───── Excerpt to read ─────
For policymakers and urban planners, the study highlights the impact of public infrastructure, such as MRT stations, and the spatial distribution of amenities on property values. Such information is crucial for designing equitable urban development policies, optimizing land use, and improving overall city planning. Additionally, homebuyers can benefit from a clearer understanding of how these factors influence house prices, enabling them to make informed purchasing decisions.
By focusing on predictive modeling with relevant and measurable variables, this study contributes to the growing field of data-driven real estate analytics, offering robust methodologies to address complex market dynamics. The results hold the potential to enhance decision-making, promote sustainable urban growth, and support the strategic objectives of businesses and stakeholders in the housing sector.
The broad aim of this study is to identify the variables that best predict house prices and to determine the most effective predictive model among ensemble and non-ensemble regression machine learning models. To achieve this aim, the study is guided by the following specific objectives:
To examine the relationship between house prices and
individual predictor variables:
This includes analyzing how each factor—house age, distance to the
nearest MRT station, number of convenience stores, latitude, and
longitude—independently affects house prices. The goal is to understand
the strength and direction of these relationships.
To investigate the combined effect of multiple variables
on house prices:
By exploring the interaction between the predictor variables, the study
aims to evaluate how these factors collectively influence property
valuation.
───── Dataset content ─────
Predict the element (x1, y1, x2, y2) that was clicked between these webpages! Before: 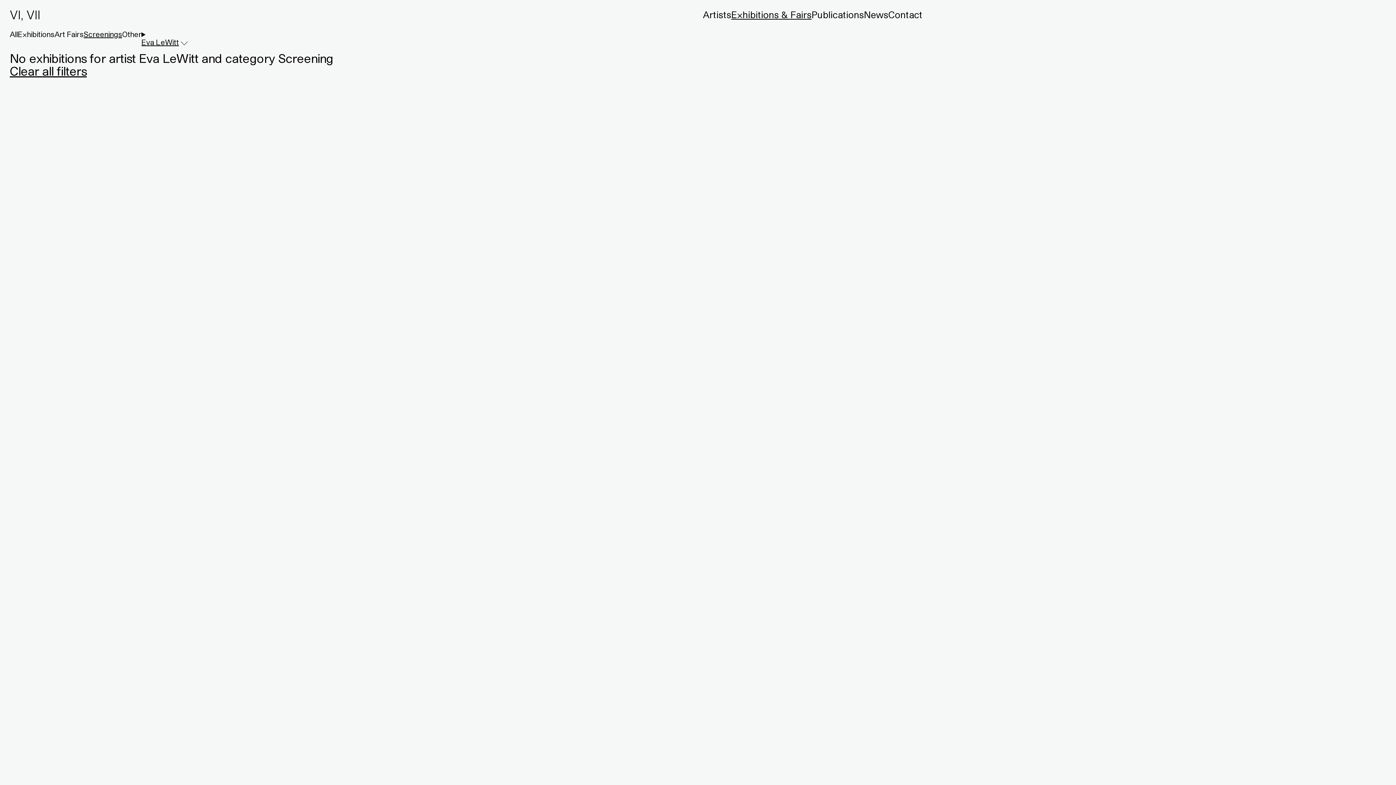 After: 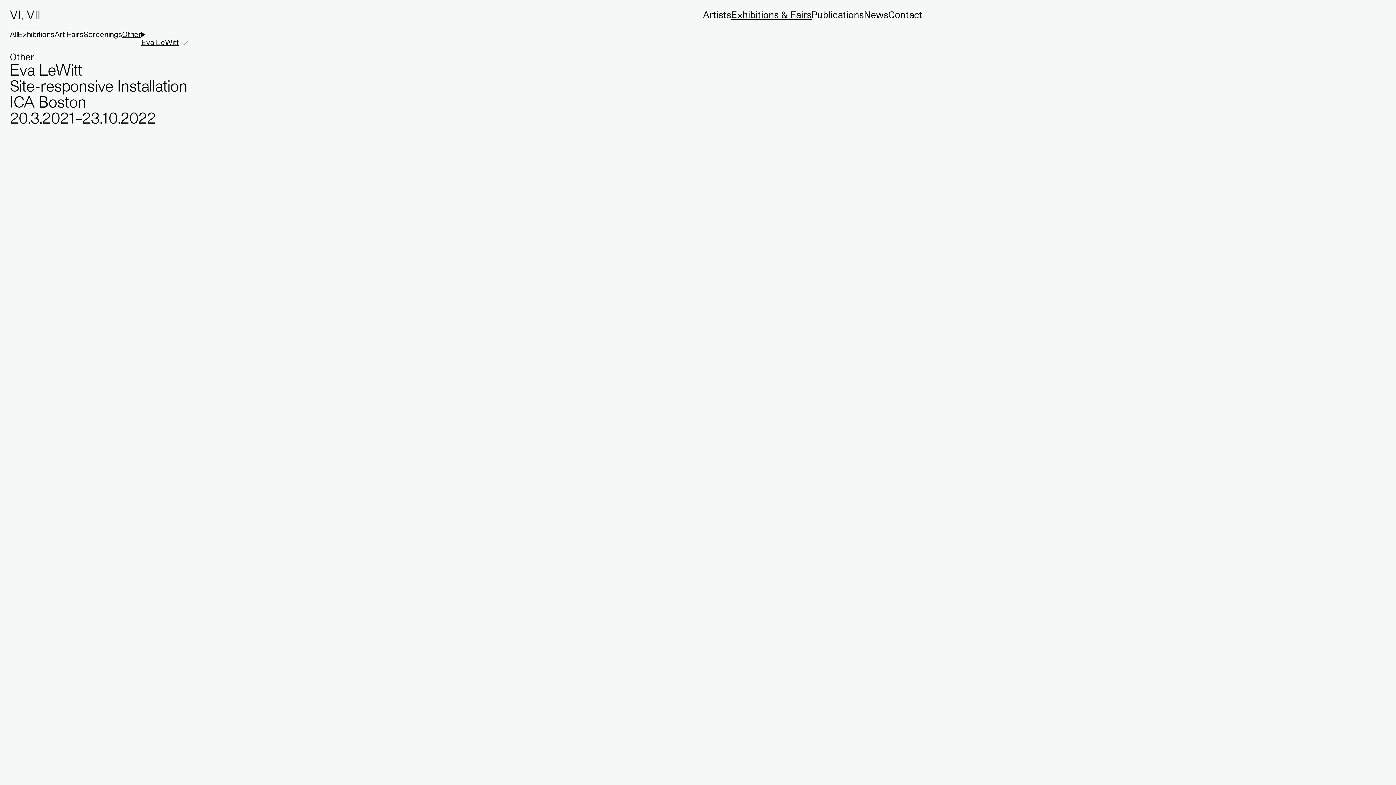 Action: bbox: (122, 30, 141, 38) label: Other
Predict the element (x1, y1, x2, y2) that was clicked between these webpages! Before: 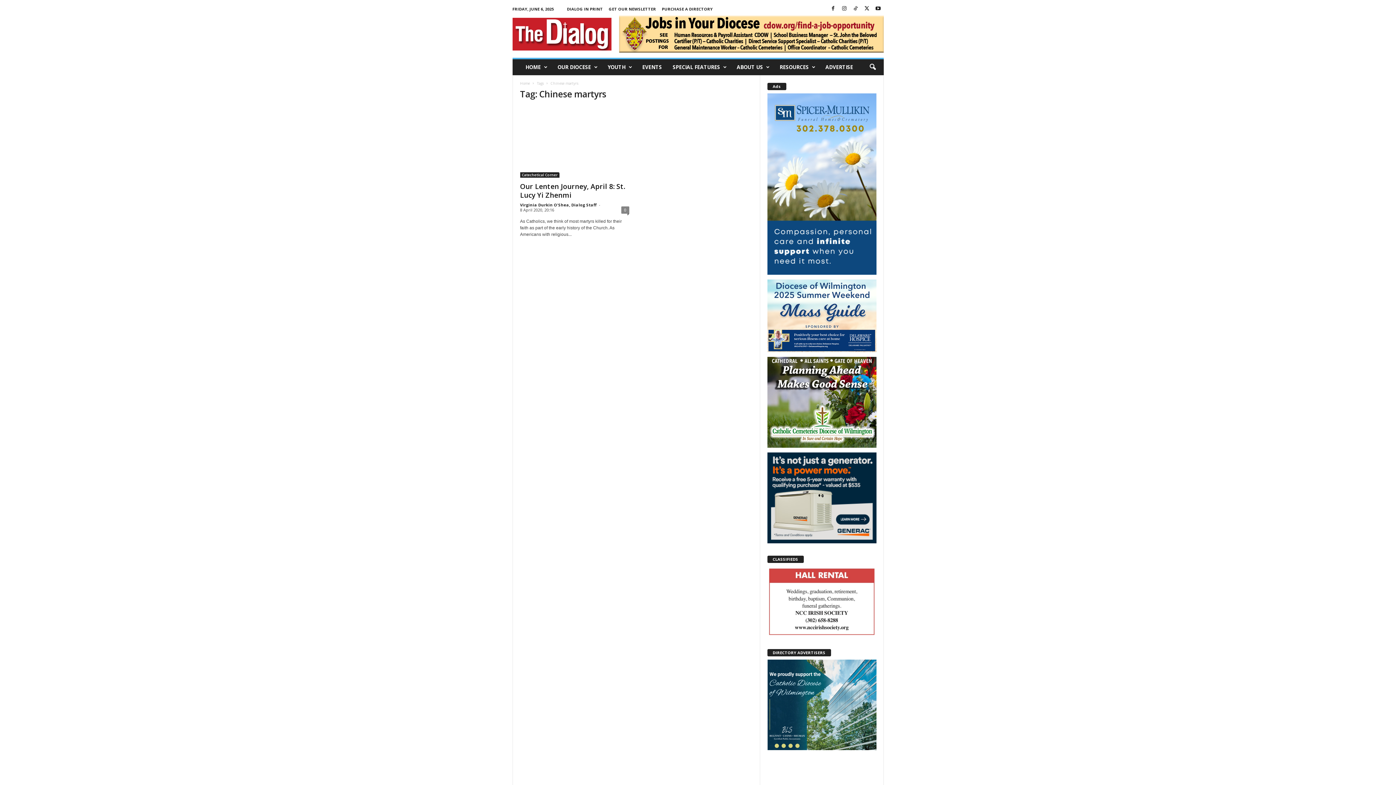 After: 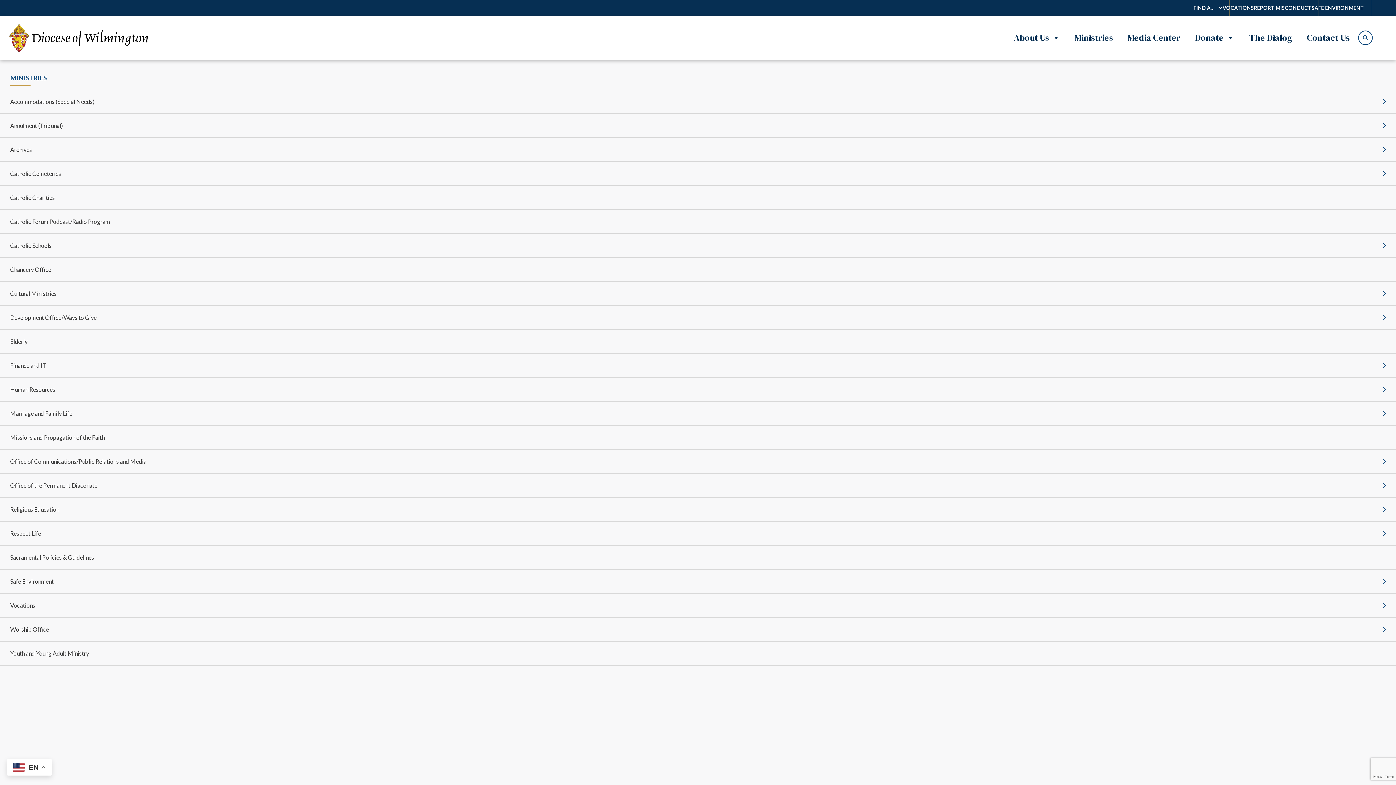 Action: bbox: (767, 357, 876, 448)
─────
───── Dataset content ─────
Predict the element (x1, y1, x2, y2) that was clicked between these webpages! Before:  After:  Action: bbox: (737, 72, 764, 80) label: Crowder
─────
───── Dataset content ─────
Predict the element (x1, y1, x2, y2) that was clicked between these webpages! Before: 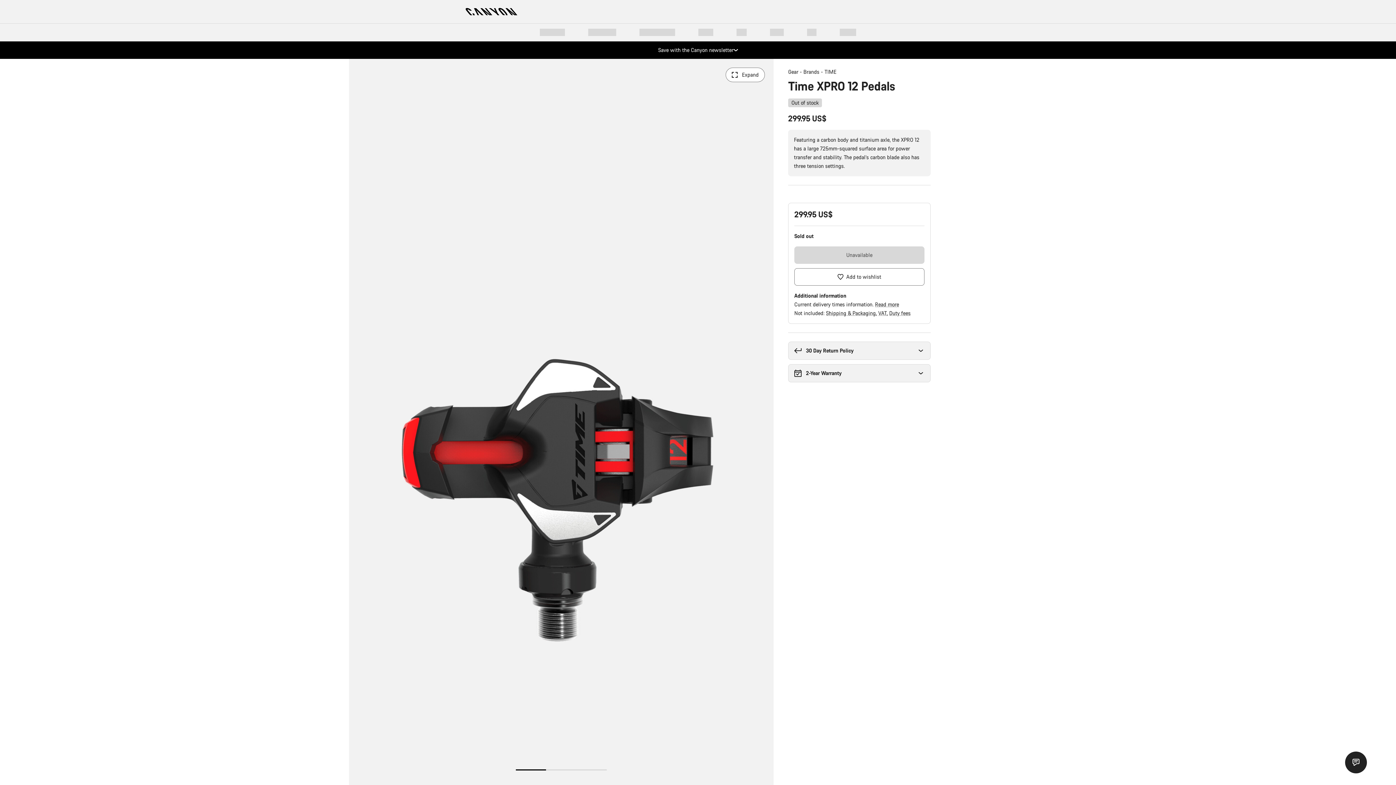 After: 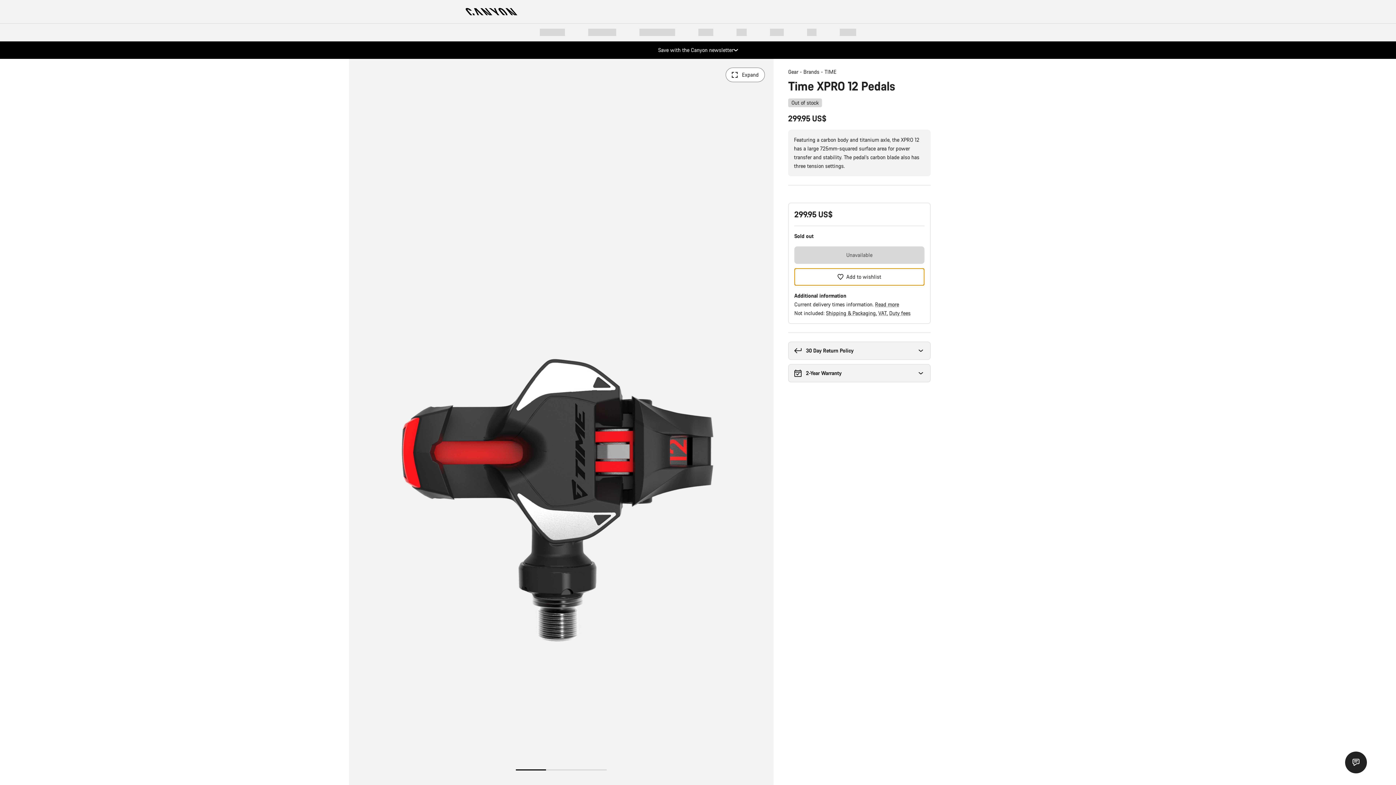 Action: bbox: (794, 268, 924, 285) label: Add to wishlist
─────
- [Required work]:
Answer these from the house price study text:
(a) What public infrastructure does the text name as an example that affects property values?
(b) Which two kinds of regression machine learning models does the study compare?
(c) What five factors are listed as individual predictor variables?

- [Result of the task]:
(a) MRT stations
(b) Ensemble and non-ensemble regression models
(c) House age, distance to the nearest MRT station, number of convenience stores, latitude, and longitude